Collection entries
• • • •

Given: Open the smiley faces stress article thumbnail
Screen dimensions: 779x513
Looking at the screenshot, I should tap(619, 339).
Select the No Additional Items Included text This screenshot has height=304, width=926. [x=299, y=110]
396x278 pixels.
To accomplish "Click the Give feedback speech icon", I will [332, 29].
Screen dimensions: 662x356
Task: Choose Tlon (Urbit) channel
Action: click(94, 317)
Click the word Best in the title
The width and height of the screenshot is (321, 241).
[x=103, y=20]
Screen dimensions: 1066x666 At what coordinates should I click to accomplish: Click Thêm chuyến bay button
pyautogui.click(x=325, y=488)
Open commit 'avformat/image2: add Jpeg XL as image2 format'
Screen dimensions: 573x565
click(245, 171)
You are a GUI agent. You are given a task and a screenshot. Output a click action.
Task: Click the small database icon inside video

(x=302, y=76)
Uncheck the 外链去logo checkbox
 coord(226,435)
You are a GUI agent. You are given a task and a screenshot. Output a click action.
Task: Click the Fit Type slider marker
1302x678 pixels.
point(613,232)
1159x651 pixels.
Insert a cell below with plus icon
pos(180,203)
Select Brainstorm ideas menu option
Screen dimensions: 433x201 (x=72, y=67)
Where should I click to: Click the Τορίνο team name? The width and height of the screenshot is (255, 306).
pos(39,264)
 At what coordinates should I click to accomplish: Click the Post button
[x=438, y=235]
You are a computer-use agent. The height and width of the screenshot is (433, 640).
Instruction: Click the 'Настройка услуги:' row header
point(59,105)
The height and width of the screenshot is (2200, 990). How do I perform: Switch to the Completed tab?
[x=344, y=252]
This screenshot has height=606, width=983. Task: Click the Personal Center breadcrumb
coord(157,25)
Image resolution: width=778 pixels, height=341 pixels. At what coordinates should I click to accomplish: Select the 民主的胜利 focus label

• • • •

EXERCISE: Please edit the lines above so that "GUI agent" becomes "GUI assistant" everywhere, keeping the rest unchanged.

SOLUTION TO THIS TASK:
Given: Open the smiley faces stress article thumbnail
Screen dimensions: 779x513
Looking at the screenshot, I should tap(619, 339).
Select the No Additional Items Included text This screenshot has height=304, width=926. [x=299, y=110]
396x278 pixels.
To accomplish "Click the Give feedback speech icon", I will [332, 29].
Screen dimensions: 662x356
Task: Choose Tlon (Urbit) channel
Action: click(94, 317)
Click the word Best in the title
The width and height of the screenshot is (321, 241).
[x=103, y=20]
Screen dimensions: 1066x666 At what coordinates should I click to accomplish: Click Thêm chuyến bay button
pyautogui.click(x=325, y=488)
Open commit 'avformat/image2: add Jpeg XL as image2 format'
Screen dimensions: 573x565
click(245, 171)
You are a GUI assistant. You are given a task and a screenshot. Output a click action.
Task: Click the small database icon inside video

(x=302, y=76)
Uncheck the 外链去logo checkbox
 coord(226,435)
You are a GUI assistant. You are given a task and a screenshot. Output a click action.
Task: Click the Fit Type slider marker
1302x678 pixels.
point(613,232)
1159x651 pixels.
Insert a cell below with plus icon
pos(180,203)
Select Brainstorm ideas menu option
Screen dimensions: 433x201 (x=72, y=67)
Where should I click to: Click the Τορίνο team name? The width and height of the screenshot is (255, 306).
pos(39,264)
 At what coordinates should I click to accomplish: Click the Post button
[x=438, y=235]
You are a computer-use agent. The height and width of the screenshot is (433, 640).
Instruction: Click the 'Настройка услуги:' row header
point(59,105)
The height and width of the screenshot is (2200, 990). How do I perform: Switch to the Completed tab?
[x=344, y=252]
This screenshot has height=606, width=983. Task: Click the Personal Center breadcrumb
coord(157,25)
Image resolution: width=778 pixels, height=341 pixels. At what coordinates should I click to accomplish: Select the 民主的胜利 focus label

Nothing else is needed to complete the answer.